[Document extract]:
(begin)
The second chapter deals with the Ethiopian context, with great emphasis on the contractual agency. This chapter is also categorized into two major topics that is the internal contract and external contract. Under the former topic, the formation requirements for internal contract, scope of authority and modes of representation are discussed, and then discussions on the external contract follows.
Agency relationship has its own effect on parties, beyond establishing relationships between the principal, agent and the third party. Hence the liabilities of the agent, principal and third party, and the liabilities that exist upon the ratification of an unauthorized act are discussed under this chapter.
The second part of this course deals with the agency in trade or commerce, hence the concepts of commission, del creder agent and forwarding agent are discussed exhaustively.
Lastly, this course deals with the extinction of agency relationship. It also encapsulates summary questions and short hypothetical examples in order to make the concepts clearer and visible for students. Discussions on real and hypothetical cases are made in order to make the course more practical and achieve its objectives.
for the study of the law of Agency and Business organizations, Faculty of Law, Haileslase I University, p.1)
In addition to the above, one writer, Mulgeta Mengist (2005 ) states the following; The concept of Agency is recognized in all modern legal systems as an indispensable part of the existing social order. It fulfills the most diverse functions in the public and private law of today; in particular it assists in organizing the division of labor in the national and international economy, by making it possible for a principal to extend his individual sphere of activity. By its aid spanning space and time, he is able to have one or more persons act for him, on his behalf, if necessary (the advantages of Agency) for the institution of modern life based on the division of labor, predominate to an extent that agency is every where prevalent .An agent is appointed when an individual is unable to act himself on account of his manifold occupations, absence, illness, advanced age, etc. Or a representative may be designated in order to take advantage of his special capacity, knowledge, and experience even for the mere desire, such as not to appear personally in order to avoid hostility, controversy, etc or similar considerations.
(end)
[Supplied material]:
(begin)
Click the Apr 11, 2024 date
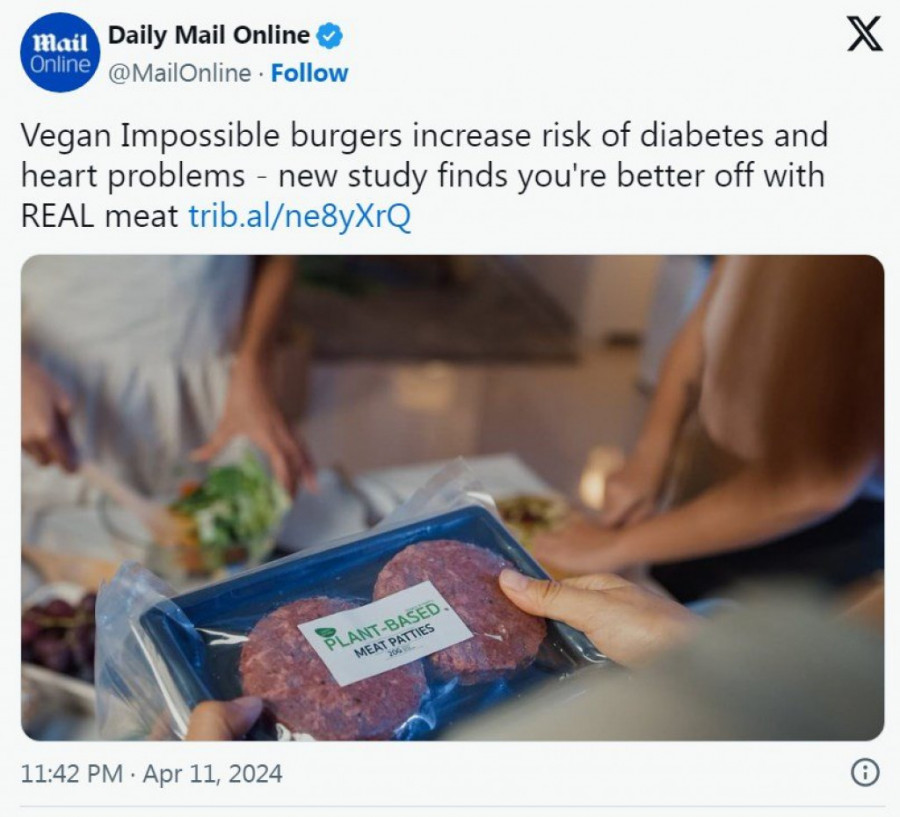Viewport: 900px width, 817px height. [212, 773]
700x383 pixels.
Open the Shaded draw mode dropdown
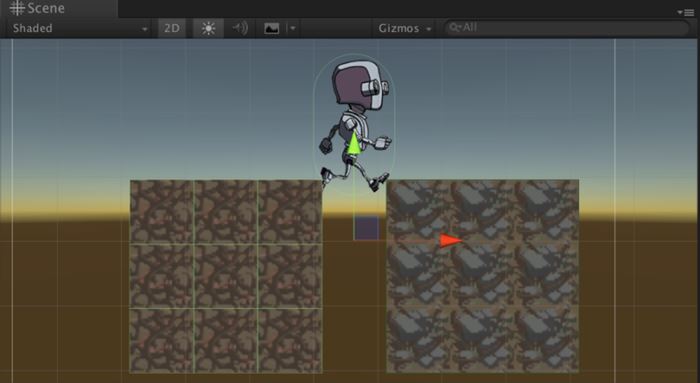(x=79, y=28)
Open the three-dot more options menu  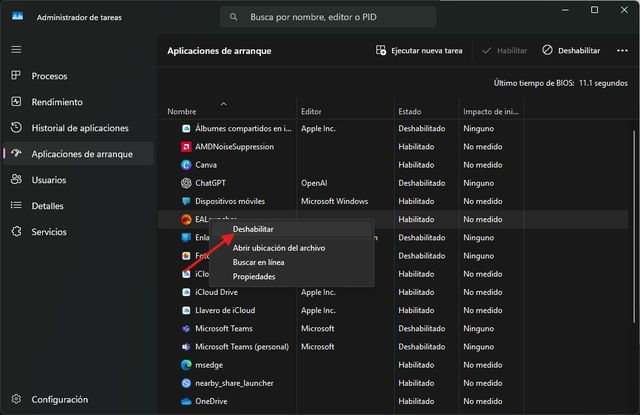click(x=622, y=50)
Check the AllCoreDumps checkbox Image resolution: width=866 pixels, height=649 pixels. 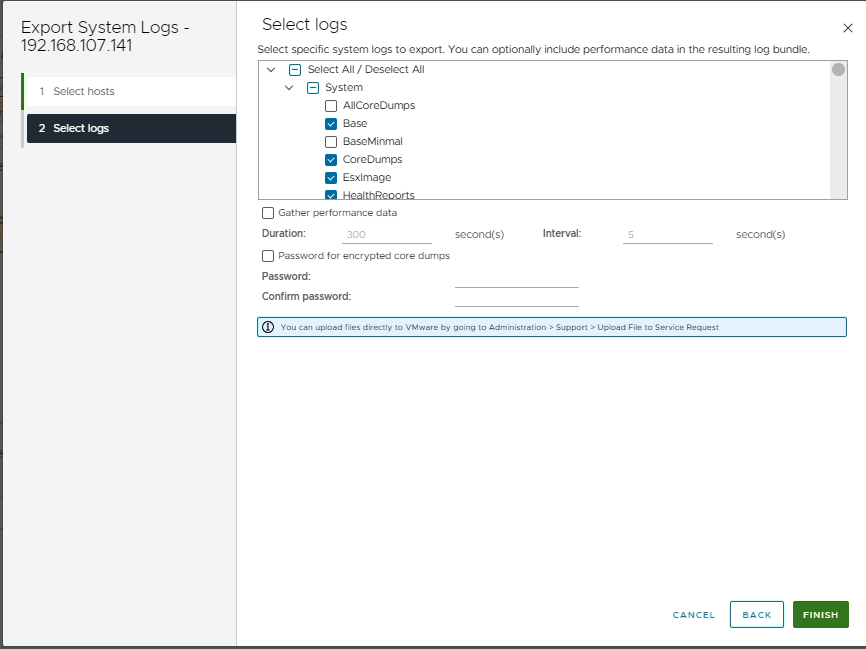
(end)
[To do]:
• 1. In the agency law course text, which three concepts are discussed under agency in trade or commerce?
• 2. Continue the agency law course text from the point where it stops.

[Responses in order]:
• 1. Commission, the del creder agent, and the forwarding agent.

• 2.
With regard to the concept and significance of the law of agency, two other writers stated as follows:
The purpose of the law of agency and the need to employ agents, to perform certain tasks which their principals have neither time; nor knowledge nor experience to perform by themselves scarcely requires explanation in the highly commercial and industrialized world. Commerce would literally come to a standstill if businessmen and merchants could not employ the services of factors, brokers, forwarding agents estate agents auctioneers and the like and were expected to do everything by themselves. These specialized middle men, whose main purpose usually is to make contracts on behalf of their principals or to dispose of their principal‟s property, are to be found in all advanced societies and, whether one accepts or deplores some of the economic consequences of this phenomenon, the fact is that the agent‟s activities are an inevitable feature of a developed economy. Hence the growth of the law of agency, both in volume and sophistication, has matched the growth in importance of commerce, as we know it today. (Markesinis and Munday, pp.3-4)
Defining the concepts in the law of agency in the above way may not be enough and appropriately reflect the whole concept of the law. Two writers provide the inconveniences with defining disciplines or concepts in very few words in the following manner:
They argue that definitions may be of use and, at times are quite necessary when contracts or statutory enactments have to be construed, for in such cases they can help define the terms used in the documents. But they are of doubtful validity in books or lecture courses, they can also be misleading, especially if they attempt to compress the entire subject under consideration into a single sentence, which is intended to be both concise and meaningful. This is also true with the law of agency where academics have been quick to criticize each other‟s definitions and find in them errors and omissions. There is, therefore, no justification for yet other definitions, which, more likely than not, will prove unsatisfactory.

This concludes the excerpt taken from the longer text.